Sandro Gamba: Olimpia Milano, manca aggressività in difesa!
© foto di Longo/Ciamillo

Con l'Olimpia Milano impegnata questa sera sul parquet del Paris Basketball, coach Sandro Gamba torna puntuale dalle pagine dell'edizione milanese de La Repubblica con qualche annotazione tecnica sulla squadra, che viene dalla sconfitta in campionato a Udine, matricola della serie A in questa stagione. Come sempre, queste sono integralmente le sue considerazioni.

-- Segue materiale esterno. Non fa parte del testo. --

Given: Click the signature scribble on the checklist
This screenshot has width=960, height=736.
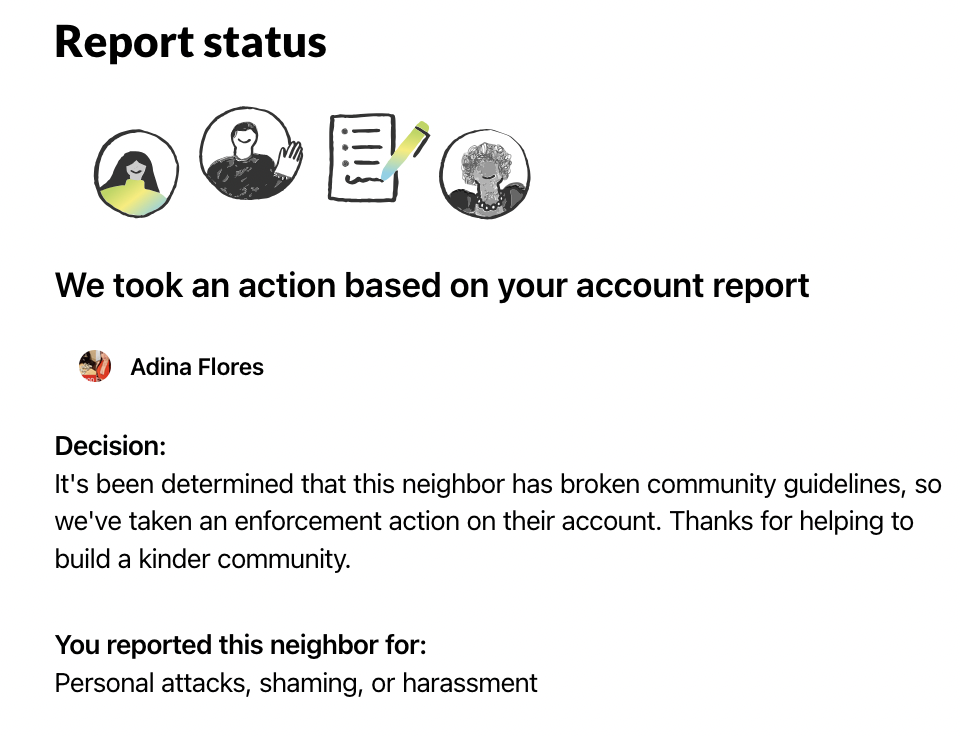Looking at the screenshot, I should coord(362,179).

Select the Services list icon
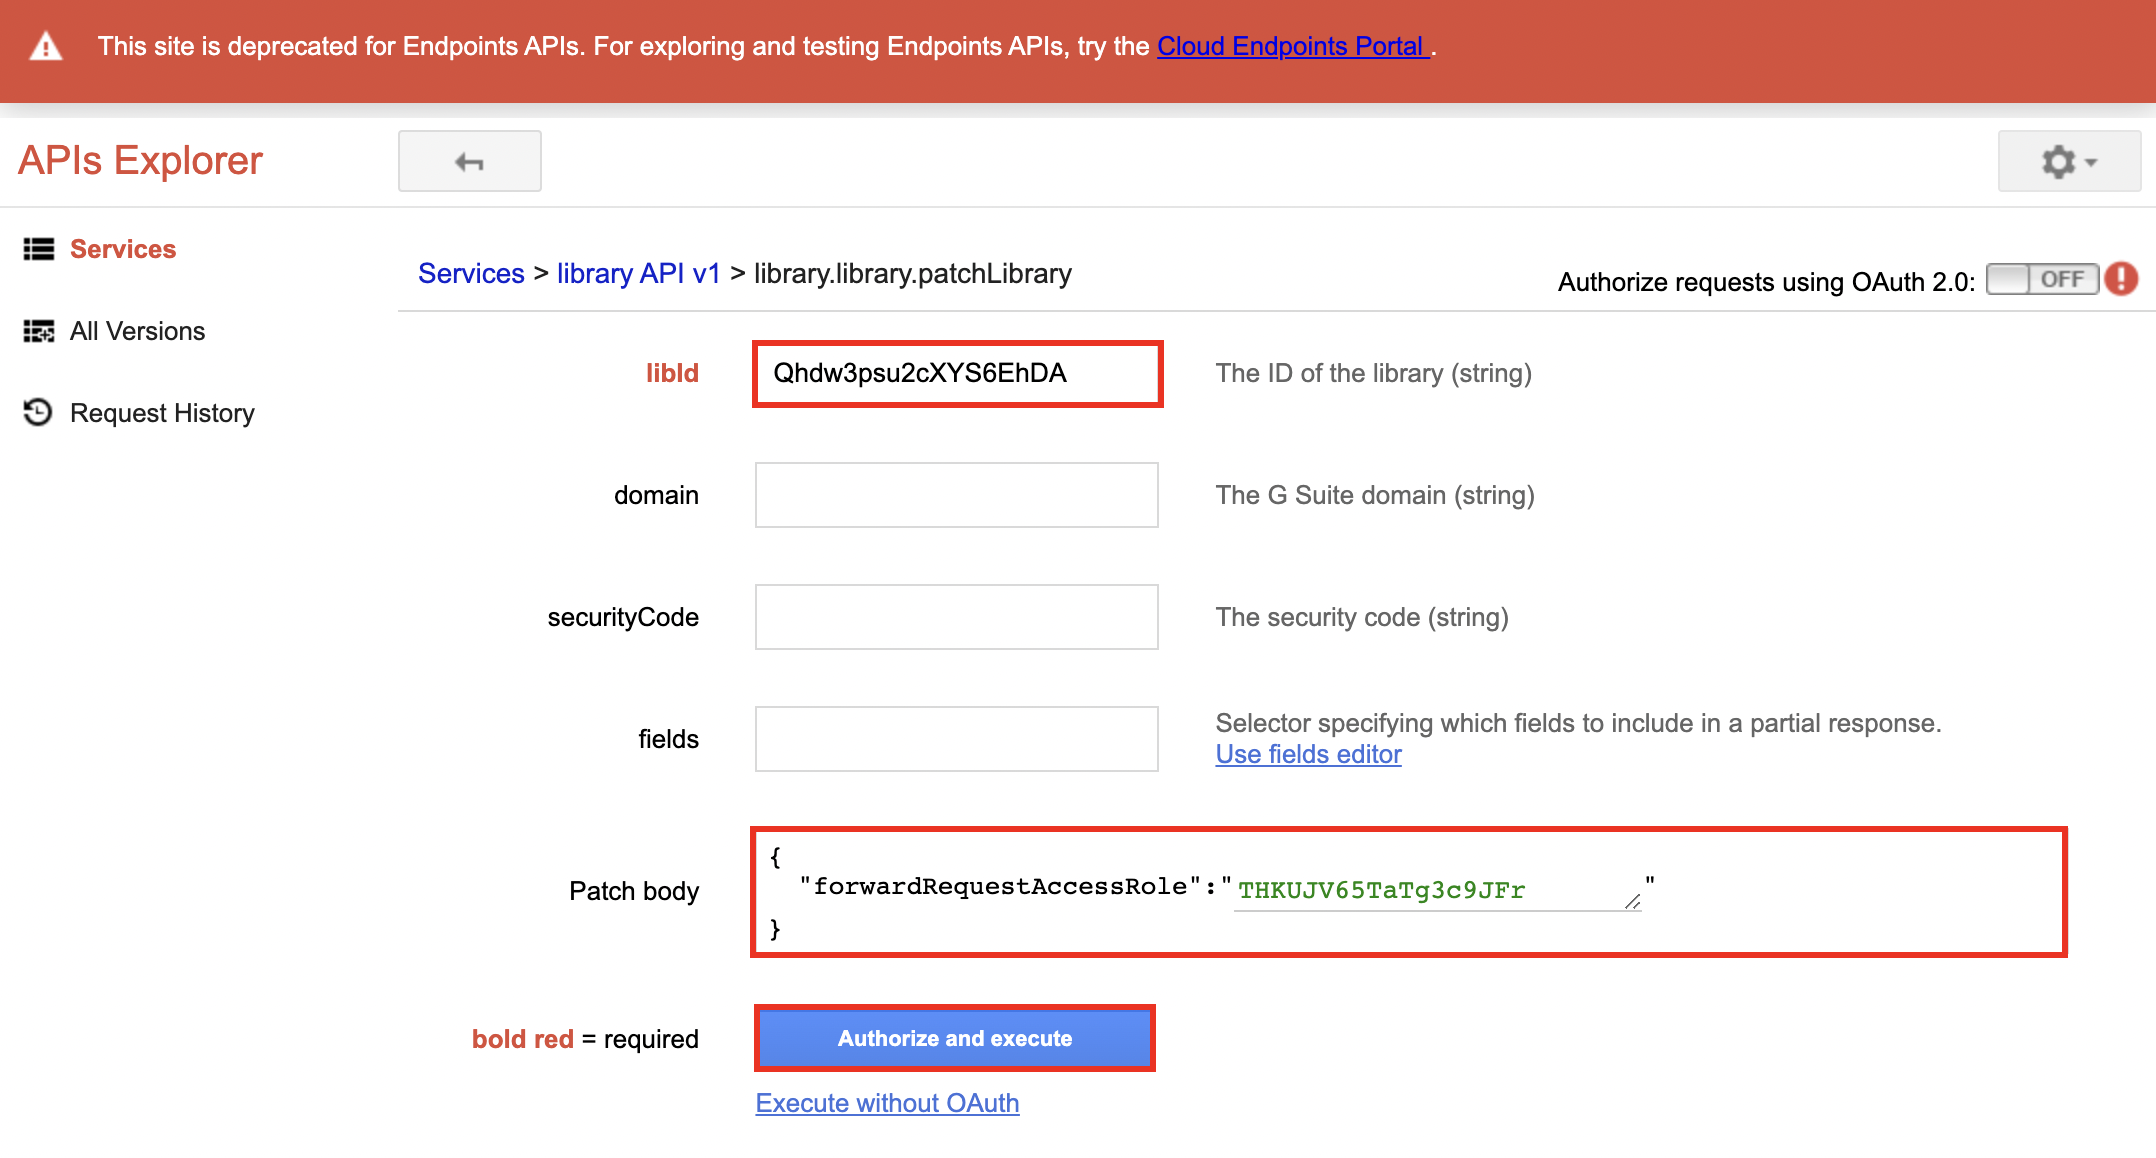(38, 249)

"Continuano a darmi premi, devo buttare giù un muro della casa ora per farceli stare tutti... Sono orgoglioso, martedì in Regione ho incontrato amici di lunga data e altre persone importanti nel mondo del lavoro. La cosa migliore è che li ho riconosciuti, non sono rimpirlito come si dice in milanese. Ed ero seduto accanto a Ettore Messina, siamo sempre andati d'accordo, io all'inizio della sua carriera l'ho aiutato poi lui è diventato più importante di me ma ha sempre ascoltato i miei consigli di vecchio allenatore. Avevo ancora entusiasmo per fare qualche cosa nel mio mondo. E quell'entusiasmo ce l'ho ancora adesso, con il passare dell'età non ho più la forza di prima, ma quello mi aiuta a capire che cosa succede all'Armani. La squadra incomincia a preoccuparmi. Bisogna iniziare a stringere i bulloni per il campionato, la competizione che Milano deve portare a casa. Giocano abbastanza bene, con ordine ma a volte mancano di efficacia e si sente l'assenza del tiratore che uccide. E dietro manca qualcosa, non è aggressiva. Quando allenavo a Varese, io facevo 60 per cento difesa e 40 attacco ma è vero che avevo Bob Morse, per esempio, o Raga che quando dovevano fare canestro lo facevano, quindi forse anche per questo. Però io non cambio idea: le partite e i campionati si vincono dietro."